Predilecto quedó sobrecogido por estas palabras. Había participado en justas, había acompañado a su padre en ligeras escaramuzas contra las revueltas del Norte, pero jamás había librado una verdadera batalla. Y aunque había oído algunas historias en las que estas batallas se describían, donde los reyes que en ellas habían triunfado, y los que habían perdido, eran, al parecer, extraordinariamente nobles, atinó a pensar que su hermano Gudú era un ser complejo y extraño; pues si bien había tenido sospechas, y más tarde crecientes certezas, de que no se movía ni un solo cabello de su persona a impulsos de compasivo o afectuoso sentimiento, aquello no se le había presentado jamás con tal claridad.

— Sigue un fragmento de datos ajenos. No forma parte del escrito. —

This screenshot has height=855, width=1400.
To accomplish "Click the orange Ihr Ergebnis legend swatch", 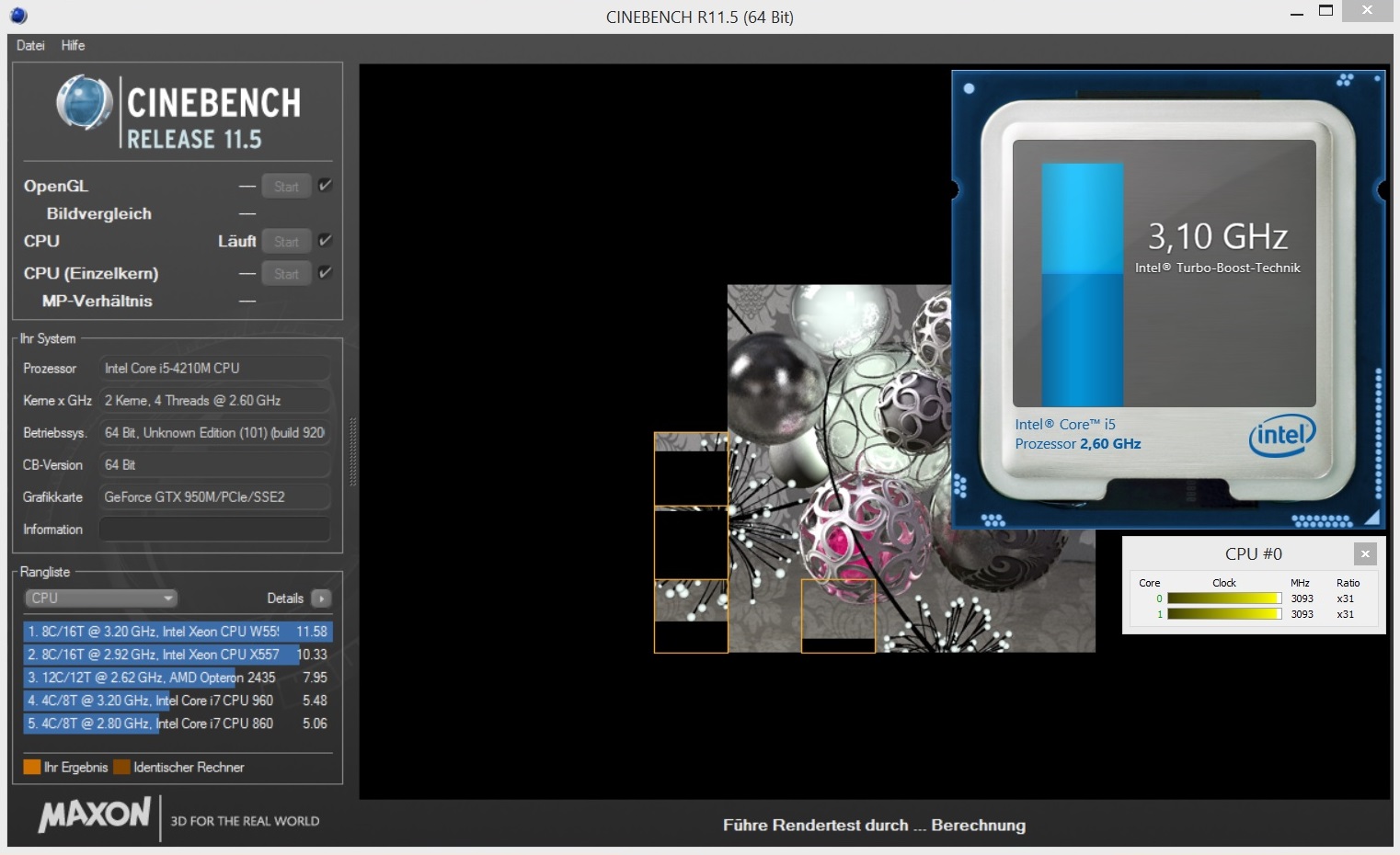I will tap(32, 767).
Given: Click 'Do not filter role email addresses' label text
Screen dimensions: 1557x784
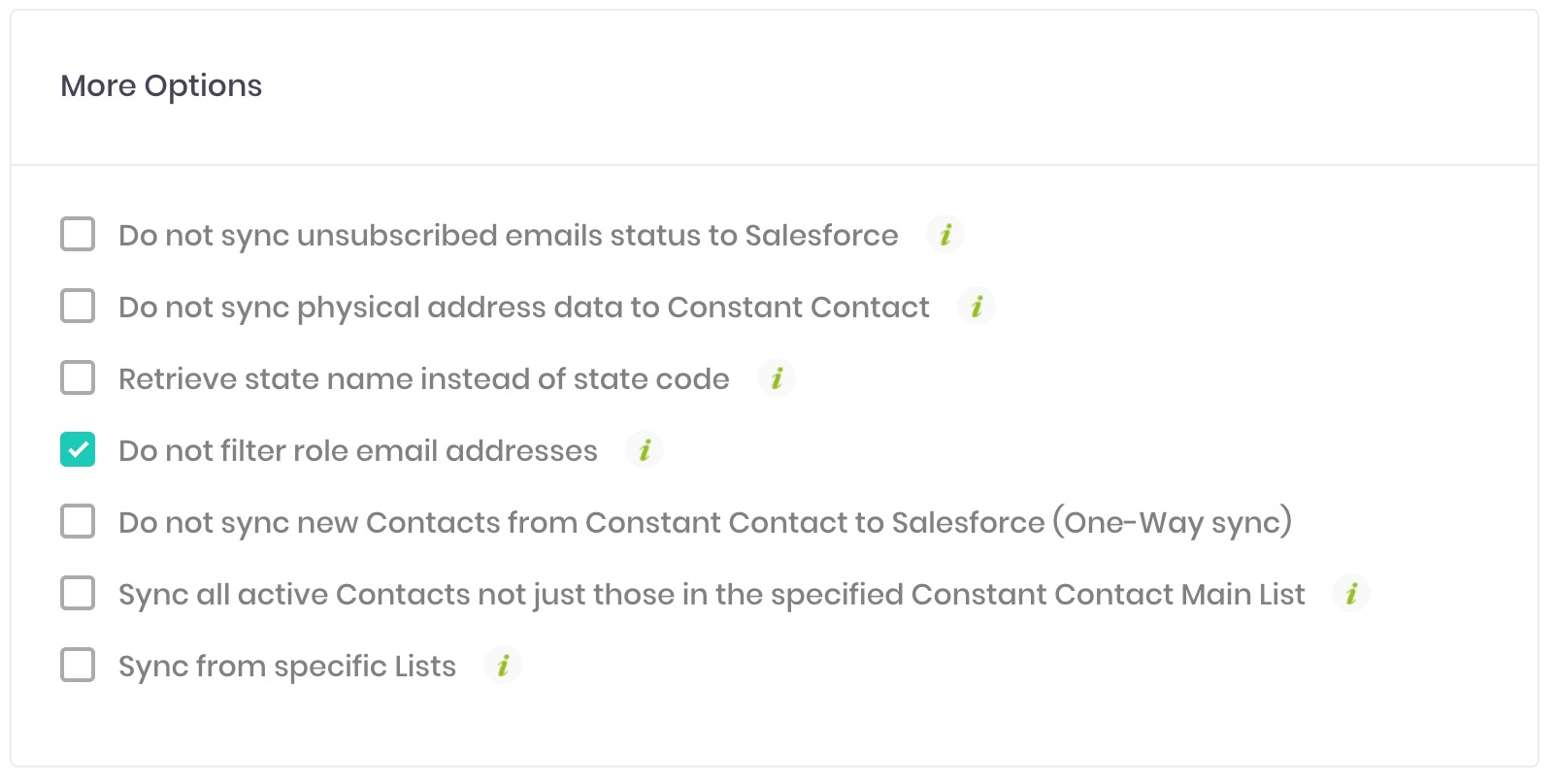Looking at the screenshot, I should 358,450.
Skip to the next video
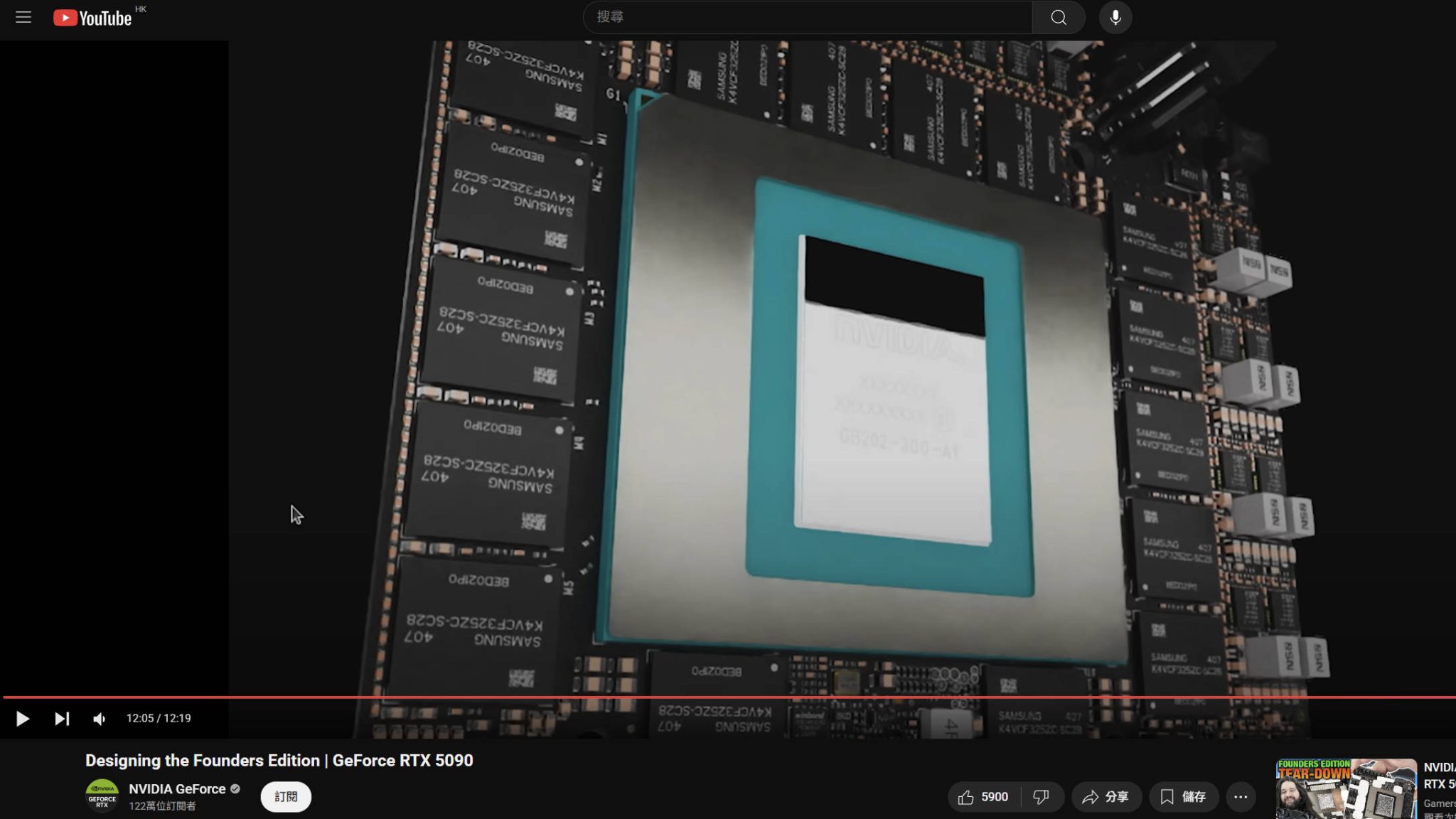 [62, 719]
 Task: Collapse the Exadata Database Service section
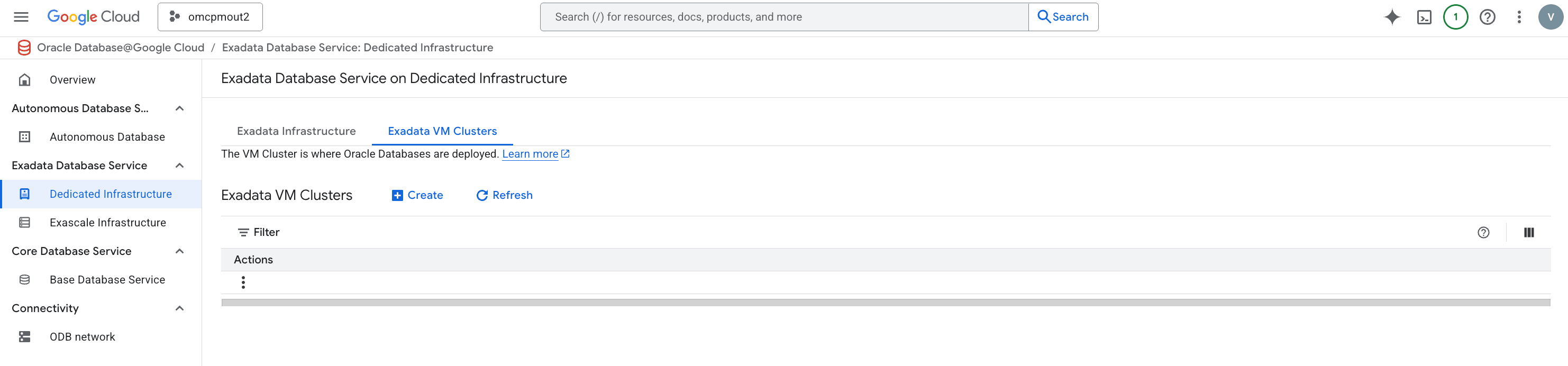(x=178, y=165)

Aunque íntimamente se había dicho en más de una ocasión que la muerte y la sangre le desagradaban, que la crueldad le repelía, había sido educado de forma que tales sentimientos debían mantenerse ocultos, como síntomas de debilidad. Íntimamente no se avergonzaba de ellos, pero jamás hubiera osado manifestarlos en público. Él había crecido creyendo -o desatendiendo examinar profundamente esta aceptación, más que creencia- que la guerra, tan asidua y pertinazmente cultivada por su padre, era noble en sí misma, y no exenta de heroísmo y gestos generosos. Por todo lo cual, la desapasionada reflexión de Gudú le sumió aún más en el cada vez mayor número de confusiones que, día a día, se iban adueñando de su persona.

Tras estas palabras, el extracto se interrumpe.